▶ [WHAT YOU WILL DO] Read through the records. Copy each line that has the word "toolbar".

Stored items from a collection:
.....

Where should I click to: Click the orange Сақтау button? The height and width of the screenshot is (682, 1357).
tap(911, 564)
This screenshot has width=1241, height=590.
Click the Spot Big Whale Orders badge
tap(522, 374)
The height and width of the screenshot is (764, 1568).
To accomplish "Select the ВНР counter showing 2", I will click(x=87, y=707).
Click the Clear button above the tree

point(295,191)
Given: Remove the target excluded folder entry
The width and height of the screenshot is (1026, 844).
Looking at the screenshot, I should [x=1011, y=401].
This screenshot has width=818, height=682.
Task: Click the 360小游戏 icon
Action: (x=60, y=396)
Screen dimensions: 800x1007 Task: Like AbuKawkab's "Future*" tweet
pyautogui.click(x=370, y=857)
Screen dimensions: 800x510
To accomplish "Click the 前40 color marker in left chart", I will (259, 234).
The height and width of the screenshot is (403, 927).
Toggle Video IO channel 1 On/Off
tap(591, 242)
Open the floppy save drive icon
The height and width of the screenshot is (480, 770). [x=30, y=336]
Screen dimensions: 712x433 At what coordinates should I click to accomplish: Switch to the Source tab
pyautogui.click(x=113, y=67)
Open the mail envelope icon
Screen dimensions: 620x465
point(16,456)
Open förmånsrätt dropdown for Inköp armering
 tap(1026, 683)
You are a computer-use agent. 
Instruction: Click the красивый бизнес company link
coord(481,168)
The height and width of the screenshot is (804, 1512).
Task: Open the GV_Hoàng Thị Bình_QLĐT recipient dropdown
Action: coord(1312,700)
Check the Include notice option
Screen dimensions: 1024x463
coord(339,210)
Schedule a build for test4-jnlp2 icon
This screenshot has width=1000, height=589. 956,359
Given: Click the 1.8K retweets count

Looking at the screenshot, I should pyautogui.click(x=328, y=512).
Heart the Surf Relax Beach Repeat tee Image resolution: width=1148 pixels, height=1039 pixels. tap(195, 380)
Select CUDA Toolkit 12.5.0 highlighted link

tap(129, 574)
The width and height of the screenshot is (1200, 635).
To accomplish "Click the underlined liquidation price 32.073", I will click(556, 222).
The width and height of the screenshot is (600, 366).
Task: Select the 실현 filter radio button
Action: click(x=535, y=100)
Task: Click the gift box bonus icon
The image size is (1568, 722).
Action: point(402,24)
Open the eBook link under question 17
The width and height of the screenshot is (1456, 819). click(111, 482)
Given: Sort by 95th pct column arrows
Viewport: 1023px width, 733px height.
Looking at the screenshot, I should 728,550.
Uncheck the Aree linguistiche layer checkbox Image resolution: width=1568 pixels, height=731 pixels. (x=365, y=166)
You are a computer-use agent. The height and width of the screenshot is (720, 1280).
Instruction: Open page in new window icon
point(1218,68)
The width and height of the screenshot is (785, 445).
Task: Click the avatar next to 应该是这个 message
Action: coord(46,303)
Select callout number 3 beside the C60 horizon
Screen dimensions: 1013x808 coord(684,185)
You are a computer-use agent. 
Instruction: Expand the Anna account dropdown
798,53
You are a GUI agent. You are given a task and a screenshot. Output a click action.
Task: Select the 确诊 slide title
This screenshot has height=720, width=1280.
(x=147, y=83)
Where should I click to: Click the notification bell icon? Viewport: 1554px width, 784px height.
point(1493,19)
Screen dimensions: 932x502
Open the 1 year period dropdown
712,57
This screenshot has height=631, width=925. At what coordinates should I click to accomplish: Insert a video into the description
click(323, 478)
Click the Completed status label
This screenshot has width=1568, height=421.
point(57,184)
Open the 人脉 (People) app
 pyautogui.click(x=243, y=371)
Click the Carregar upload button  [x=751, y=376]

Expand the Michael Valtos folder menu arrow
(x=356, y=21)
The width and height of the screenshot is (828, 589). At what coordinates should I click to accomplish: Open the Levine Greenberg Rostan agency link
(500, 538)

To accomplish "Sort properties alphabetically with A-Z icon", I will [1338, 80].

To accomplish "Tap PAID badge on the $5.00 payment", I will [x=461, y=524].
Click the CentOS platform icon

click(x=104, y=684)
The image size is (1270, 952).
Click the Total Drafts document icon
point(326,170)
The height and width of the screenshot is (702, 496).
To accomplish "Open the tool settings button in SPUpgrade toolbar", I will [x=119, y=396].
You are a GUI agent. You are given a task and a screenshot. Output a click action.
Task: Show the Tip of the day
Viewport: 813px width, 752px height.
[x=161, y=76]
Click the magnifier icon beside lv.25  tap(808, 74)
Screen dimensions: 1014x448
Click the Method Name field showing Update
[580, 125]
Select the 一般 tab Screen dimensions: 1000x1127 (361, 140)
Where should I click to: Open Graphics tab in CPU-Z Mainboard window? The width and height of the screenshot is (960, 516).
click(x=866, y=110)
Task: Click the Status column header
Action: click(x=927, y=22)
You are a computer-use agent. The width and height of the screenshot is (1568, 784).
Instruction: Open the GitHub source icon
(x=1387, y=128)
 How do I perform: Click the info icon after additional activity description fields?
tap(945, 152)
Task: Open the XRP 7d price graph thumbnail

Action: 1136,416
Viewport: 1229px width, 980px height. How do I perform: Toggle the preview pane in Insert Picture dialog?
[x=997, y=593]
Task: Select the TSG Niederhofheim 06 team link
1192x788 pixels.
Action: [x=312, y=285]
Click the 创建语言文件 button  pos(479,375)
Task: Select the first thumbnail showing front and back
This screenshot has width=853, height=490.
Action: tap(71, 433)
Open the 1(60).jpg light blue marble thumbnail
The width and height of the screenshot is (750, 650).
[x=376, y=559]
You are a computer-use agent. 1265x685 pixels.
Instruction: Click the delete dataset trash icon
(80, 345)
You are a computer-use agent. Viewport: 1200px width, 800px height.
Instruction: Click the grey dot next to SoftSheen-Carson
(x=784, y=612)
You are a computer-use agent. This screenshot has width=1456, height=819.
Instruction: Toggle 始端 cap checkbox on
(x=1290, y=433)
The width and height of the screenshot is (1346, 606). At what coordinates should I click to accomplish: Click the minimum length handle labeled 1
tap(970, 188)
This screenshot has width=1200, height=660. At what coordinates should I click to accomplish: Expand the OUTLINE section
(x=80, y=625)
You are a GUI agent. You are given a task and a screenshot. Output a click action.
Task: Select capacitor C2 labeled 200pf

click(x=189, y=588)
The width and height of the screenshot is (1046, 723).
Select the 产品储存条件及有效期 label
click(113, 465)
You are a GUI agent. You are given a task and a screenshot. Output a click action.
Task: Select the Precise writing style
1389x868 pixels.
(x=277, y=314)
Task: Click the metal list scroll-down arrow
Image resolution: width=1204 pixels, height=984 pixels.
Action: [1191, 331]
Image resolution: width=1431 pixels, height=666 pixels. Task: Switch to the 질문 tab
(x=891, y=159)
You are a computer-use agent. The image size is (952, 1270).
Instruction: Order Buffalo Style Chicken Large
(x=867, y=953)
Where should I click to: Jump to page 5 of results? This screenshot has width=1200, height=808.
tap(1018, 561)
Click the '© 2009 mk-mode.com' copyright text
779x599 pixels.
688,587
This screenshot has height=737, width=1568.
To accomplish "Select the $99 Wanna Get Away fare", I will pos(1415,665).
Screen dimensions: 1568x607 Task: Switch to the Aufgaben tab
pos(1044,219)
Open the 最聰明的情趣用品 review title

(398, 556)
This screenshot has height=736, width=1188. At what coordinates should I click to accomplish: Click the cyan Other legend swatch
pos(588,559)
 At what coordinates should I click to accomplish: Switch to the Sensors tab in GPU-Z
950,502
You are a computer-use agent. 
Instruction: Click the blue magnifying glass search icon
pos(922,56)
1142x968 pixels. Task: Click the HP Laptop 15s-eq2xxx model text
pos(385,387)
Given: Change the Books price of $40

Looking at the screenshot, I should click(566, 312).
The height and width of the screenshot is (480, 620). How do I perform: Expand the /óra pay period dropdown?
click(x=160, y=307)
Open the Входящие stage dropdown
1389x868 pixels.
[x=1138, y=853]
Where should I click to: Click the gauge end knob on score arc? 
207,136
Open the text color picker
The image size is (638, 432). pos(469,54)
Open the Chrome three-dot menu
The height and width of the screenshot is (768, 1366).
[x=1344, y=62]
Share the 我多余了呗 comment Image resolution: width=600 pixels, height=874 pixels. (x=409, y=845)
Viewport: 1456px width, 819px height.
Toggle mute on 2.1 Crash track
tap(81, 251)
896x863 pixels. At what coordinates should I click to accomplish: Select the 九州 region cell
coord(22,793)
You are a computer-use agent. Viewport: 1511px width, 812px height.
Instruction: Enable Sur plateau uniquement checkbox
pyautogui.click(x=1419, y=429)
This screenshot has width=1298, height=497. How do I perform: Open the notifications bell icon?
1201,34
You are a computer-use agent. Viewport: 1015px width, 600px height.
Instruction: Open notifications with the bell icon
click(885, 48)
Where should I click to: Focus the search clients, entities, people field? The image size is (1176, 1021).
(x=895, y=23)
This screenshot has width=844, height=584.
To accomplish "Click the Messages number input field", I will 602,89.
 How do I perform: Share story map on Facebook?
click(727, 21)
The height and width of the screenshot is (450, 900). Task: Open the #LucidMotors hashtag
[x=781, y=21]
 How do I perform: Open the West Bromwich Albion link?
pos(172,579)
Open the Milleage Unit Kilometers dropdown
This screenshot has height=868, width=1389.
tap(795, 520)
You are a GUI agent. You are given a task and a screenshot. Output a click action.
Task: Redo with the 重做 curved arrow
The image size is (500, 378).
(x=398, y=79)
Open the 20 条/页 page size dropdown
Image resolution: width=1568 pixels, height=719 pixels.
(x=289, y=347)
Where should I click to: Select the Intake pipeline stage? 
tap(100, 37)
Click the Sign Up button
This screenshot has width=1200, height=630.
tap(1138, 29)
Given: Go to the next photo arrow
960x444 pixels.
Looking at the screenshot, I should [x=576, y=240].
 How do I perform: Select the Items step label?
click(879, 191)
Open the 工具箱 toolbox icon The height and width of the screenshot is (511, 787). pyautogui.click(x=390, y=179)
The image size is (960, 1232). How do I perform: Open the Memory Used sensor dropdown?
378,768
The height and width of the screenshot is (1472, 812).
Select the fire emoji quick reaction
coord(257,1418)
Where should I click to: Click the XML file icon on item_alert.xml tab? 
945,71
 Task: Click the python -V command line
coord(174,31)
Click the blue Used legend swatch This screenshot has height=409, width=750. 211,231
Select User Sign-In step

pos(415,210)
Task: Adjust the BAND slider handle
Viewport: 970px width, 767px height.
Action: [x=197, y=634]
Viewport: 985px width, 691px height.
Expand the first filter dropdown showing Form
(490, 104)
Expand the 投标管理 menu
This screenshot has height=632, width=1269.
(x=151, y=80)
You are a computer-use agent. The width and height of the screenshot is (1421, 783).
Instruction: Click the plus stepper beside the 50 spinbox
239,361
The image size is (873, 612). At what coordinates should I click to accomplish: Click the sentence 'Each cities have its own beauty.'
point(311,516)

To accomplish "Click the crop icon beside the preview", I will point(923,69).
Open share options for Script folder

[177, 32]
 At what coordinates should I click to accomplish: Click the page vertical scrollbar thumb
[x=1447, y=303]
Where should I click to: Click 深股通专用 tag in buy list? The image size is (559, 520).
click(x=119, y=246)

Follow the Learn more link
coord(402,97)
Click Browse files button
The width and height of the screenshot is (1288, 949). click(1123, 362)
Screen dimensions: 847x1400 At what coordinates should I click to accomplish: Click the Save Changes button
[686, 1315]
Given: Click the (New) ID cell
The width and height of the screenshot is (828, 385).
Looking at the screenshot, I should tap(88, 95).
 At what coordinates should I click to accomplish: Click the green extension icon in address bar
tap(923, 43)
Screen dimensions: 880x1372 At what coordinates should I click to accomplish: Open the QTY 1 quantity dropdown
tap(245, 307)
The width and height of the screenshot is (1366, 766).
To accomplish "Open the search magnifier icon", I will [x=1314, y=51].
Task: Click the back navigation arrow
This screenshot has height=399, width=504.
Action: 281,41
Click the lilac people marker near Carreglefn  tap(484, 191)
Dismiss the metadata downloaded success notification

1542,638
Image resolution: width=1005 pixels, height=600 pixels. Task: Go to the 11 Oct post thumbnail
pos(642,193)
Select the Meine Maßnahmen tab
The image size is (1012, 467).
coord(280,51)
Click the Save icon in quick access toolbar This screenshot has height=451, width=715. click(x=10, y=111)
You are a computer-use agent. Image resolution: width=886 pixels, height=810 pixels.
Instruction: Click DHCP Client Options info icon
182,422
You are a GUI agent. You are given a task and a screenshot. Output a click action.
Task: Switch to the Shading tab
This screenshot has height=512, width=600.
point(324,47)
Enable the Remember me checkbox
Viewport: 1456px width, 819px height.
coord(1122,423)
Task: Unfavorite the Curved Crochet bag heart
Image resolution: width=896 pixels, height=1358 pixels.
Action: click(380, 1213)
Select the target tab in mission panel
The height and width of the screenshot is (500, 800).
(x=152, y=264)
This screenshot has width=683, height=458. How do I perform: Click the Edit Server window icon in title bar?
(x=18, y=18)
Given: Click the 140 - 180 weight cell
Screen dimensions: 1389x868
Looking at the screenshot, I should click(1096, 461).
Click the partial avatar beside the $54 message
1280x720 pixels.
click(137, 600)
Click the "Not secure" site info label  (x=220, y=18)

.....

▶ [RESULT OF THIS TASK]
To accomplish "Open the tool settings button in SPUpgrade toolbar", I will [x=119, y=396].
Click the Save icon in quick access toolbar This screenshot has height=451, width=715. click(x=10, y=111)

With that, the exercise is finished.